Mas conseguir o procedimento é mais difícil do que elas pensam. Ao longo de uma hora e meia o espectador é carregado por uma torturante odisséia de médicos, exames, ultrassons, a descoberta de que o tempo de gravidez é maior do que foi informado incialmente e ofertas generosas, mas condescendentes, de abrigo. Durante esse percurso o maior mérito do filme é não ceder ao melodramático — há muito pouco de tocante nas imagens ou na reação da própria Autumn — nem ao martírio. Ninguém chora, ninguém faz discursos emocionados sobre não desistir e Skylar ao mesmo tempo chega muito perto de abandonar a prima e então a salva usando o entendimento compartilhado delas do que é ser uma mulher nesse mundo. É cruel e realista a forma como Autumn permite que Skylar se vitimize e se submeta a essa violência, nivelando-as e mostrando a coerência e a profundidade da construção da personagem.

Nunca, Raramente, Às Vezes, Sempre

Outro acerto que retira o filme do campo do melodrama é que ele nunca explora como ou de quem Autumn engravidou. A cena que dá título ao longa é a mais dura e desconfortável da obra e aponta para uma realidade que torna ainda mais violenta a necessidade de autorização dos pais. No entanto, o ponto do filme não é qualquer um dos homens envolvidos nessa história, até porque, sejam eles de meia idade da zona rural ou jovens descolados de Nova York, eles parecem iguais e são adequadamente implicados no drama que se segue. Não importa se a culpa é diretamente de um deles ou não.

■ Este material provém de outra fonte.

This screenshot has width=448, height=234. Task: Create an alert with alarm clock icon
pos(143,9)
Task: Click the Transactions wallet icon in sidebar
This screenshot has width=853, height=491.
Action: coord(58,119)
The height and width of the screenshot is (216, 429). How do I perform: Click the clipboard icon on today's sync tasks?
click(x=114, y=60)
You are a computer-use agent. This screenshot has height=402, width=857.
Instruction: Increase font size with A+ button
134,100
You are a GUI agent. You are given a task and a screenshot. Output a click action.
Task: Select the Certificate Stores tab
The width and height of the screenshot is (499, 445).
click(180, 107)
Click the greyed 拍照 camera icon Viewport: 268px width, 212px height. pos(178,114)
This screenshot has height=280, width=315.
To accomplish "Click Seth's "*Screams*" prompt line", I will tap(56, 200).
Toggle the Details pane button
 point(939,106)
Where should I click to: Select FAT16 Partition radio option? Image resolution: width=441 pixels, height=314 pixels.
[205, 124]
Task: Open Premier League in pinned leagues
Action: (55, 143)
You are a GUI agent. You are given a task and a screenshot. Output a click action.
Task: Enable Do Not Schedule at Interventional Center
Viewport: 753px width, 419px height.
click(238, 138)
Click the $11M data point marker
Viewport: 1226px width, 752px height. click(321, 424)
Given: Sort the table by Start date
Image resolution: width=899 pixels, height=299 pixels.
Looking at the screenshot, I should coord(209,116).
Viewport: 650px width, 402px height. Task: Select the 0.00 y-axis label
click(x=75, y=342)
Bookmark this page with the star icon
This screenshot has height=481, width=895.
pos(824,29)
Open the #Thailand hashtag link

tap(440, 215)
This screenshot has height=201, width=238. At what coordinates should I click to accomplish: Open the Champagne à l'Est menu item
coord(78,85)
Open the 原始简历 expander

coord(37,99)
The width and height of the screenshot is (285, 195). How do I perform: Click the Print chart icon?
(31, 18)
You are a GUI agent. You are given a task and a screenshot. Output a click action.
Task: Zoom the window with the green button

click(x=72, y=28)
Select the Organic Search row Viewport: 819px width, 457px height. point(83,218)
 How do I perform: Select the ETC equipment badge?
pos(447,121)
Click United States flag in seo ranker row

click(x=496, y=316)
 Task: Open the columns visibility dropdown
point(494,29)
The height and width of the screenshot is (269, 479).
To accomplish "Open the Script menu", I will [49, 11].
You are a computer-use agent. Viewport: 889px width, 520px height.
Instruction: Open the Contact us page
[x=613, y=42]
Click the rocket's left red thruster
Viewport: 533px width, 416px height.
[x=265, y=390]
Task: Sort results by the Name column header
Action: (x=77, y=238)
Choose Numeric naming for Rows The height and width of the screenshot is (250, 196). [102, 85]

Ao afastar os homens e as saídas fáceis da comoção, Hittman consegue dar verdadeiro protagonismo às suas personagens. O realismo estético de Nunca, Raramente, Às Vezes, Sempre nos lembra que elas são vítimas de um patriarcado violento e onipresente, mas o lirismo da direção e a sutileza das atuações as tornam indivíduos completos na busca por preservar suas subjetividades de tudo isso. A relação que Skylar estabelece com um menino em troca de dinheiro condensa uma série de fios a respeito de padrão de beleza, submissão e agência. Ela é uma vítima consciente, algo mais duro, indigesto e ambíguo do que o simples retrato de uma garota explorada. As duas protagonistas não são guerreiras, mulheres fortes, ícones feministas. Elas são duas mulheres jovens fazendo o que precisam fazer para serem pessoas e cientes de que não têm nada além de uma a outra.